## Written instruction
Can you write out, word for word, the stretch of the records from the line containing "Viewport: 1389px width, 868px height." through the line containing "coord(147,208)", leaving the pictures out?

──────── The input

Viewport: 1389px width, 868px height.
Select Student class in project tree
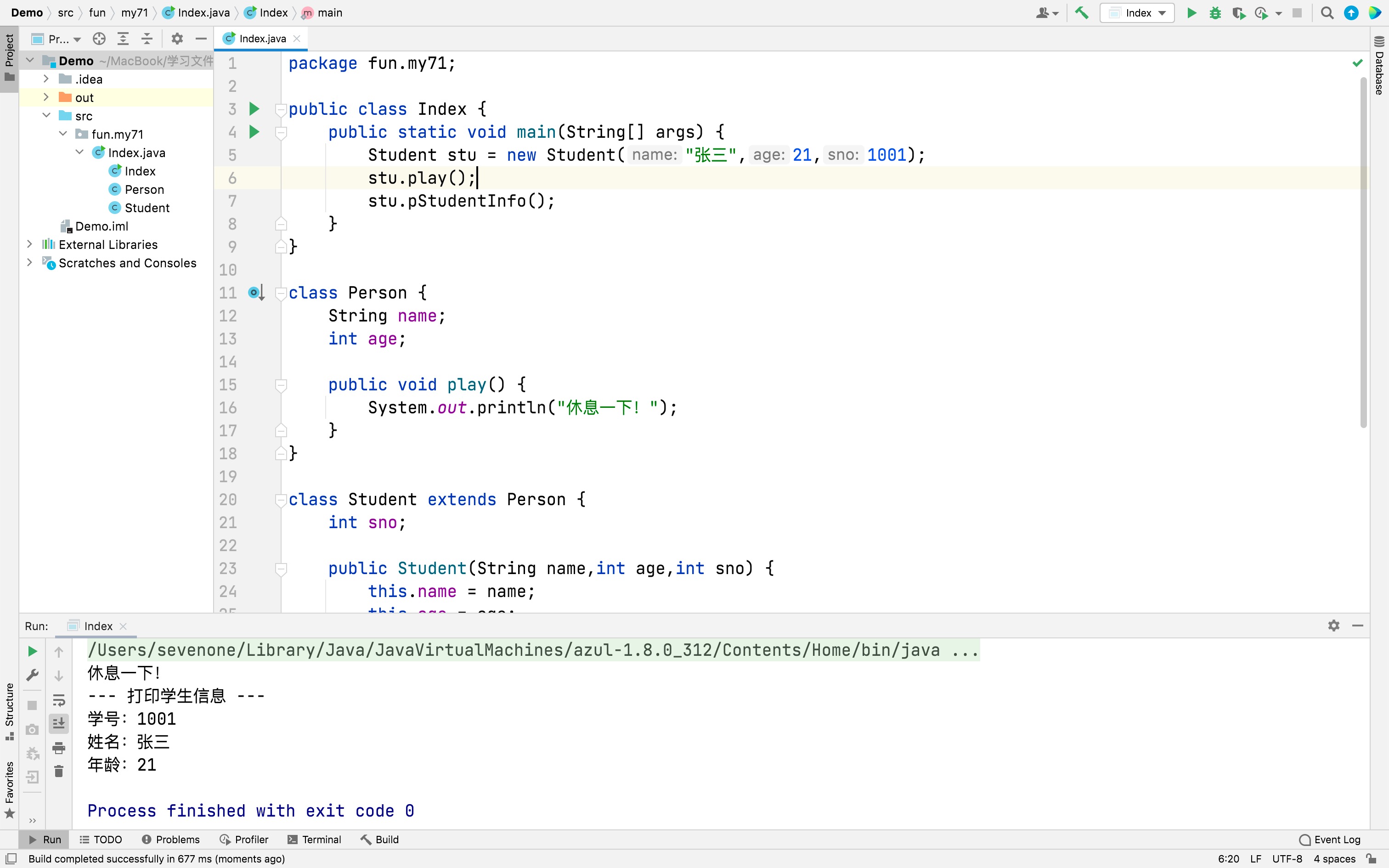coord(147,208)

────────────────
──────── The input

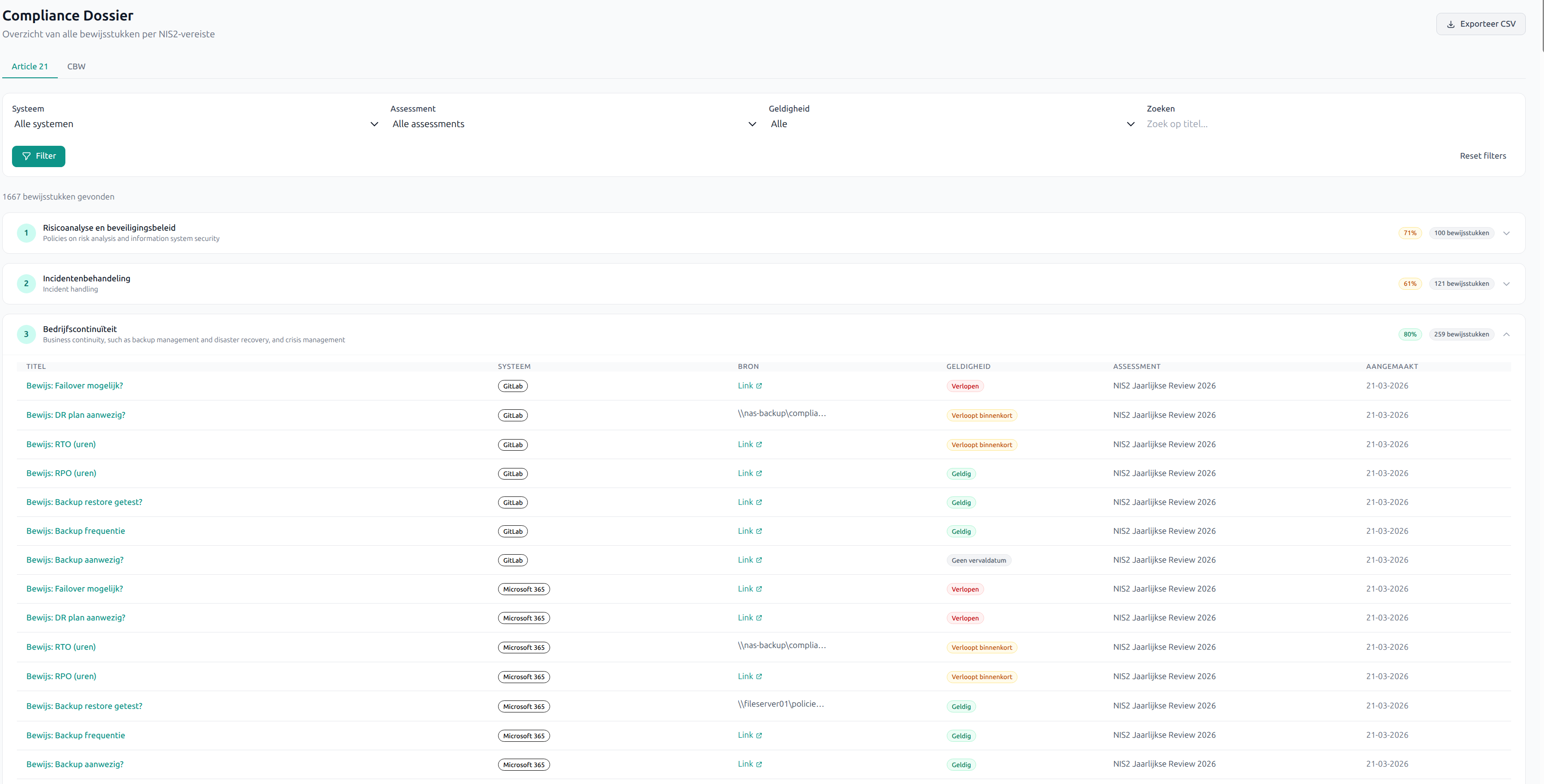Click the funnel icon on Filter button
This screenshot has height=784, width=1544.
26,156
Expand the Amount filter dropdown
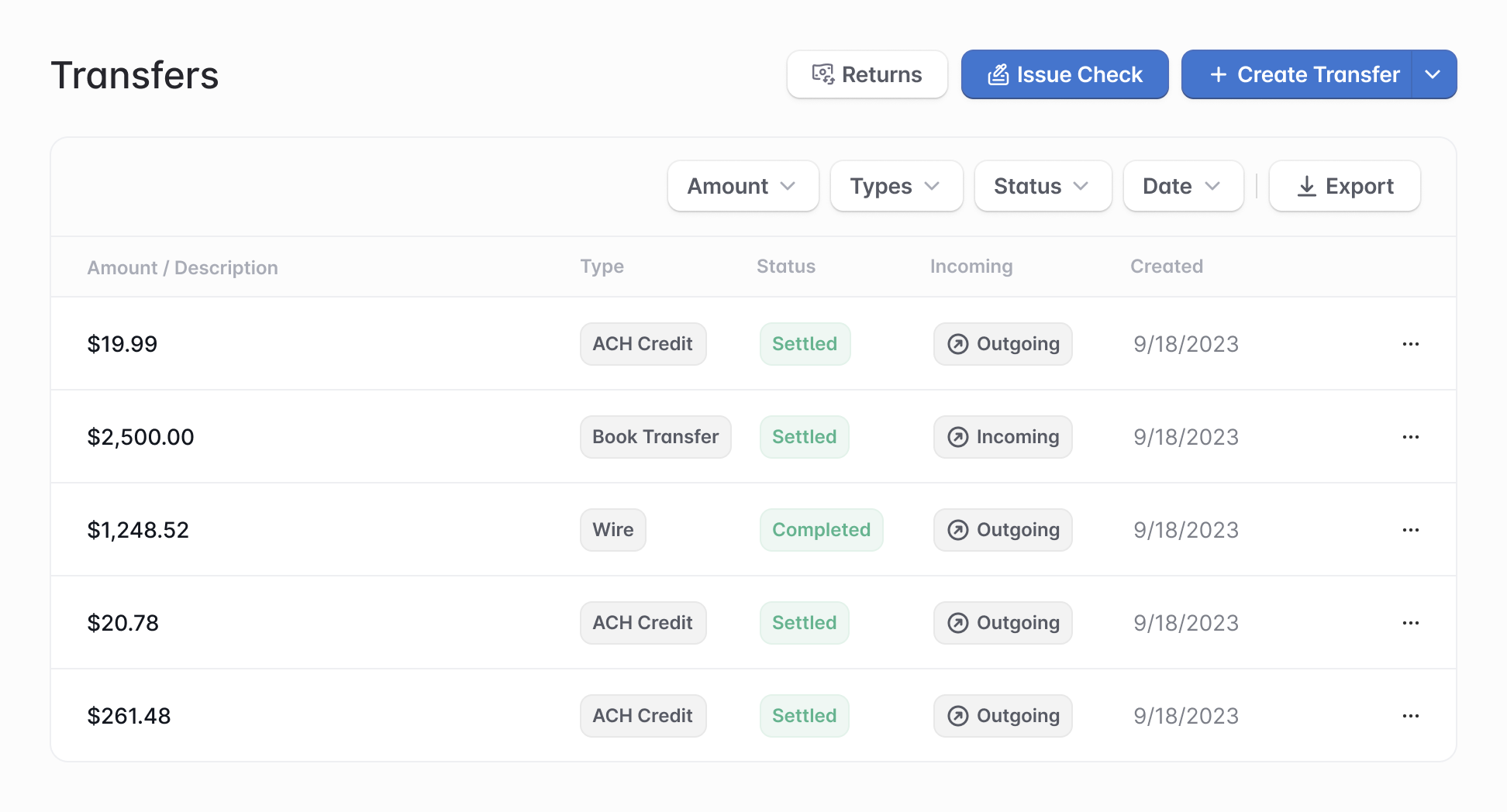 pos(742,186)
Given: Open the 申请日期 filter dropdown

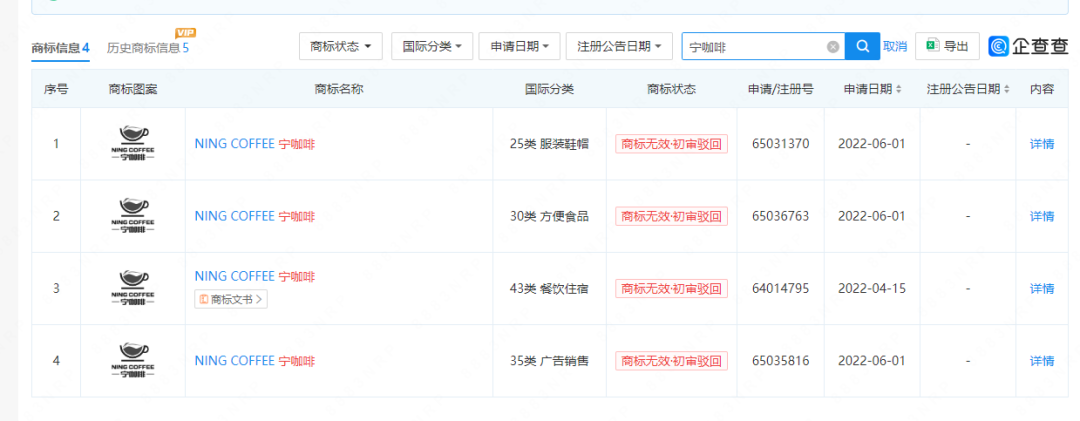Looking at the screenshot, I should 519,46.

────────────────

## Answer for this exercise
Viewport: 1389px width, 868px height.
Select Student class in project tree
coord(147,208)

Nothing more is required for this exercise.